Exercise aim:
Your answer must be a word-for-word copy of the listing, with all pictures excluded.

Exercise data:
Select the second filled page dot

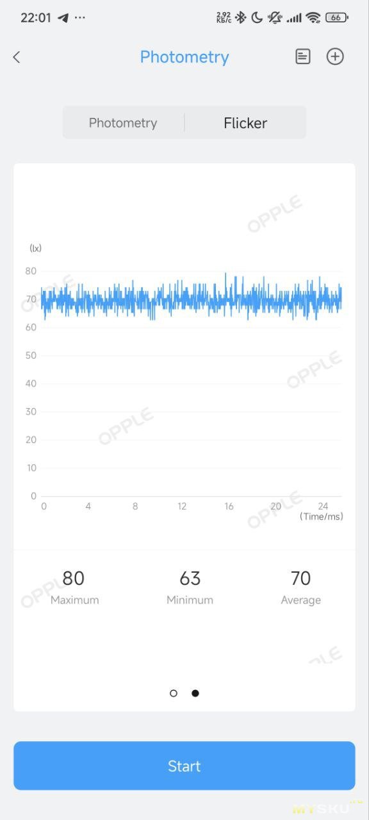click(x=195, y=693)
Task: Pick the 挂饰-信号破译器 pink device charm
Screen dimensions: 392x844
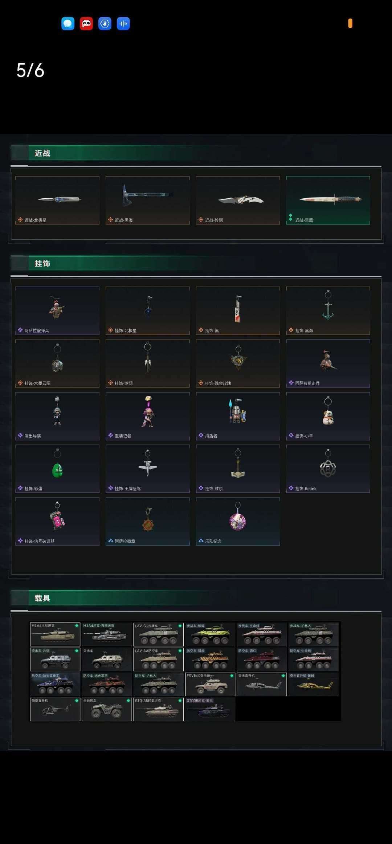Action: [57, 521]
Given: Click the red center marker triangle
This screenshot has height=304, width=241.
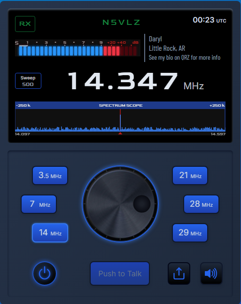Looking at the screenshot, I should (x=120, y=133).
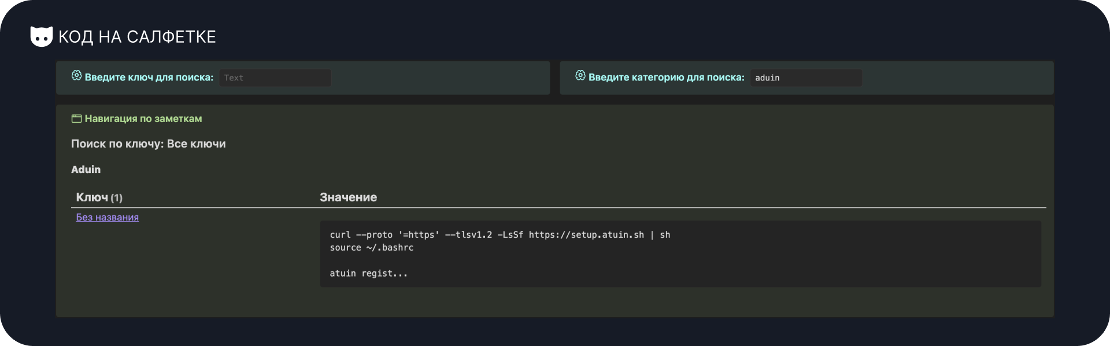Screen dimensions: 1110x346
Task: Click the Поиск по ключу: Все ключи text
Action: click(148, 144)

Your solution:
Select the second filled page dot

click(x=195, y=693)
Task: Pick the 挂饰-信号破译器 pink device charm
Screen dimensions: 392x844
Action: [57, 521]
Given: Click the red center marker triangle
This screenshot has height=304, width=241.
Looking at the screenshot, I should (x=120, y=133).
Screen dimensions: 1110x346
Task: Click the Поиск по ключу: Все ключи text
Action: click(148, 144)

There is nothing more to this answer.